Now imagine that in Formula 1 where things go really fast and logos are everywhere, a harder task. How about finding all the logos everywhere in Formula 1 in real-time? How are you going to do that? Two competitors survived this challenge, one was Google and the other was Hive. For Google the number was 40% coverage of the logos with 60% accuracy. And Hive with the manual workers behind it was 80% coverage with 39% accuracy. The real goal is to point out what is going on here, this is a machine learning algorithm based on the label data that took place with human interaction. This is something unseen before, it’s quite cool and we were trying to justify it in a business case and suddenly agriculture became a good business case and it works really well.

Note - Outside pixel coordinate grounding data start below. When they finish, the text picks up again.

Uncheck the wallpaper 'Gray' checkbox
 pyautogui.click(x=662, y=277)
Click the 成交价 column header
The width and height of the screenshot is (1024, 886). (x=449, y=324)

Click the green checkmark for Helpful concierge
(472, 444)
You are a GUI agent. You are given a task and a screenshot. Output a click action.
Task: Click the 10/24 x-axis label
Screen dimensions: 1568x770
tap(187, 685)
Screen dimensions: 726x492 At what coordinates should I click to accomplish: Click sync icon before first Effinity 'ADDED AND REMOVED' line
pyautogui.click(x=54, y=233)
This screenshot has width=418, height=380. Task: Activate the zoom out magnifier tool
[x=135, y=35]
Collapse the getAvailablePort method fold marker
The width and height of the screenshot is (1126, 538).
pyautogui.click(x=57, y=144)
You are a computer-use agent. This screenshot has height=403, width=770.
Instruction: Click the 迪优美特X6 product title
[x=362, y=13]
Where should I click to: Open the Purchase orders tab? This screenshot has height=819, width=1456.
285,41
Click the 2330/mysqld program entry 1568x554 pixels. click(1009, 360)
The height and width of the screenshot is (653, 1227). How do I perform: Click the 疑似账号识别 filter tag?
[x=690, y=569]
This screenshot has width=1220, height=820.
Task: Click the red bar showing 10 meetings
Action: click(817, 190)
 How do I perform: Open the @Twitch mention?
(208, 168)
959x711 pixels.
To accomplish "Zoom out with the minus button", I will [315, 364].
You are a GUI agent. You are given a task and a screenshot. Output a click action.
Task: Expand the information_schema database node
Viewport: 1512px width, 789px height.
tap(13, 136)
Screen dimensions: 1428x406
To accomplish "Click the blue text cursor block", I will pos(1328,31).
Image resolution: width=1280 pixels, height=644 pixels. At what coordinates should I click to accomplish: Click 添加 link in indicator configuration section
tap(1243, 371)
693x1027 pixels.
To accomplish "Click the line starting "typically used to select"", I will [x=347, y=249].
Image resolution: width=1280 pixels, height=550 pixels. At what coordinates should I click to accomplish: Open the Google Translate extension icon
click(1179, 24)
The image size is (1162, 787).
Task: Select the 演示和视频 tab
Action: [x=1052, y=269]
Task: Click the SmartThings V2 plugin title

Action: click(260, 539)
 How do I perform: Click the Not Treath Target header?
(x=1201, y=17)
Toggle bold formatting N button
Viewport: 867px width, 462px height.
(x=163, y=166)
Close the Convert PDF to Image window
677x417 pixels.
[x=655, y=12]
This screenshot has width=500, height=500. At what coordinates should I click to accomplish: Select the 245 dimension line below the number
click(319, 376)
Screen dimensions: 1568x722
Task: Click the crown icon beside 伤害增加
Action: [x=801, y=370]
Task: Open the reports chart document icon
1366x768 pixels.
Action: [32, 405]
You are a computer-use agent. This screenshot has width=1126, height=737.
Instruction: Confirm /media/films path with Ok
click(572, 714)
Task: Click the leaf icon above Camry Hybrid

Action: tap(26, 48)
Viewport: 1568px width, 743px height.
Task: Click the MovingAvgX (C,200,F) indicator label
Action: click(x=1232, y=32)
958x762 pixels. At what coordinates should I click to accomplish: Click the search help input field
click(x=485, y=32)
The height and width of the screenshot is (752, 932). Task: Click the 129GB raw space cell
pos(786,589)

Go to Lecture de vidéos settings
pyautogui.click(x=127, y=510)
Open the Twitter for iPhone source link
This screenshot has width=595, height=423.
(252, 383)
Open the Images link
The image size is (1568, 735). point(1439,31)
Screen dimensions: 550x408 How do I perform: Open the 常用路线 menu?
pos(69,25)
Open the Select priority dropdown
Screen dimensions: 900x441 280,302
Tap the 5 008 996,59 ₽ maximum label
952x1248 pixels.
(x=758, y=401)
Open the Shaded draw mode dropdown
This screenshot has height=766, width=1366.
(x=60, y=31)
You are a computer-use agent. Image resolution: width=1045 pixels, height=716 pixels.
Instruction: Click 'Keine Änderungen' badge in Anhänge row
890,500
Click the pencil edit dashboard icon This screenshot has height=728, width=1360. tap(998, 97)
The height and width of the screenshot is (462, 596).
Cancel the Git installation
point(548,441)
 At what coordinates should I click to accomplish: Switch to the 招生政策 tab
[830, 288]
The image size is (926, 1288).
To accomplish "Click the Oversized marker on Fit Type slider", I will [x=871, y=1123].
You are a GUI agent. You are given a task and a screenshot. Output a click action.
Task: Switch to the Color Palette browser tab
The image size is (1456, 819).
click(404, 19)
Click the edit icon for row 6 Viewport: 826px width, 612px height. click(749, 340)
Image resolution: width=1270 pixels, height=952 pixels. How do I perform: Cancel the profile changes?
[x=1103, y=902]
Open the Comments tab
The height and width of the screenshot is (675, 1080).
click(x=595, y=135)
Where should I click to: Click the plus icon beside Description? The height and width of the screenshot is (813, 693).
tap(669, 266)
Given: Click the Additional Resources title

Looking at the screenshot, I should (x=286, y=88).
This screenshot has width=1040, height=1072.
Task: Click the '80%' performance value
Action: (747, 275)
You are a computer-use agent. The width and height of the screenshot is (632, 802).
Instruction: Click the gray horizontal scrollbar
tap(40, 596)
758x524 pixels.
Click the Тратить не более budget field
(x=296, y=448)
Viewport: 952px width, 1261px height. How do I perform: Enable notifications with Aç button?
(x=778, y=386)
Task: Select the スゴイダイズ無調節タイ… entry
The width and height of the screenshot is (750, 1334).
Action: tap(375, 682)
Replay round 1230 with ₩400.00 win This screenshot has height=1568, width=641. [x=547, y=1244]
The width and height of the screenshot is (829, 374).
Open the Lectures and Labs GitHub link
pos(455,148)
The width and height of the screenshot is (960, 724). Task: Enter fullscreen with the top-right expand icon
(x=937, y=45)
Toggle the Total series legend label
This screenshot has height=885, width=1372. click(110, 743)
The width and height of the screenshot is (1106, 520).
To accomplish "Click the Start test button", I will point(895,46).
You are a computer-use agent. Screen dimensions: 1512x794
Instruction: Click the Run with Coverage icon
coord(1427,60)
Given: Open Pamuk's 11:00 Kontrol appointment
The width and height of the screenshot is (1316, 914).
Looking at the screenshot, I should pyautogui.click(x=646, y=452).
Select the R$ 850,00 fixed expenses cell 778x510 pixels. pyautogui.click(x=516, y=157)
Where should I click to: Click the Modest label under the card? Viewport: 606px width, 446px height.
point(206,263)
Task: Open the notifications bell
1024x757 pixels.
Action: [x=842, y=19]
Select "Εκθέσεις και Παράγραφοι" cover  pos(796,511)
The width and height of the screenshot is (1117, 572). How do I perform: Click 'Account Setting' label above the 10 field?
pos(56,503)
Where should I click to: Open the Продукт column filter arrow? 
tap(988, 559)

What actually happened in this setup is that insurance, a traditionally conservative business domain, accepted a person like me, many like-minded people that were quite entrepreneurial, quite geoscientific oriented but were trying to apply that in a business environment. They really gave us a small cloud of protection in order to get us started and at the end we started having some actions. We started using data and having behavioral analytics working with time series, aviation, crops, pandemics, marine, smart homes, and more. All these are projects tapped into the internal GDM, geodata-modeling and at the end what we do is geoenable our data and multiply our reach which is something quite important.
I would like to give a final comment to all the people that sit behind a terminal, somewhere in any geo-inspired location, it doesn’t matter if it’s CARTO or anything else. Every person that actually books a ticket for someone and every person that creates an algorithm that does something a bit better. That person creates a result that someone will see and if inspired by it then we start having better reach and it allows us to have more time to work on things that matter. Yes insurance is business but the value behind insurance is resilience - it’s about people. Being able to have this extra reach allows us to work with pandemics, allows us to work with things that affect people immediately, even though we don’t make money out of it. Please be sure that every little bit that we get is actually working towards that direction.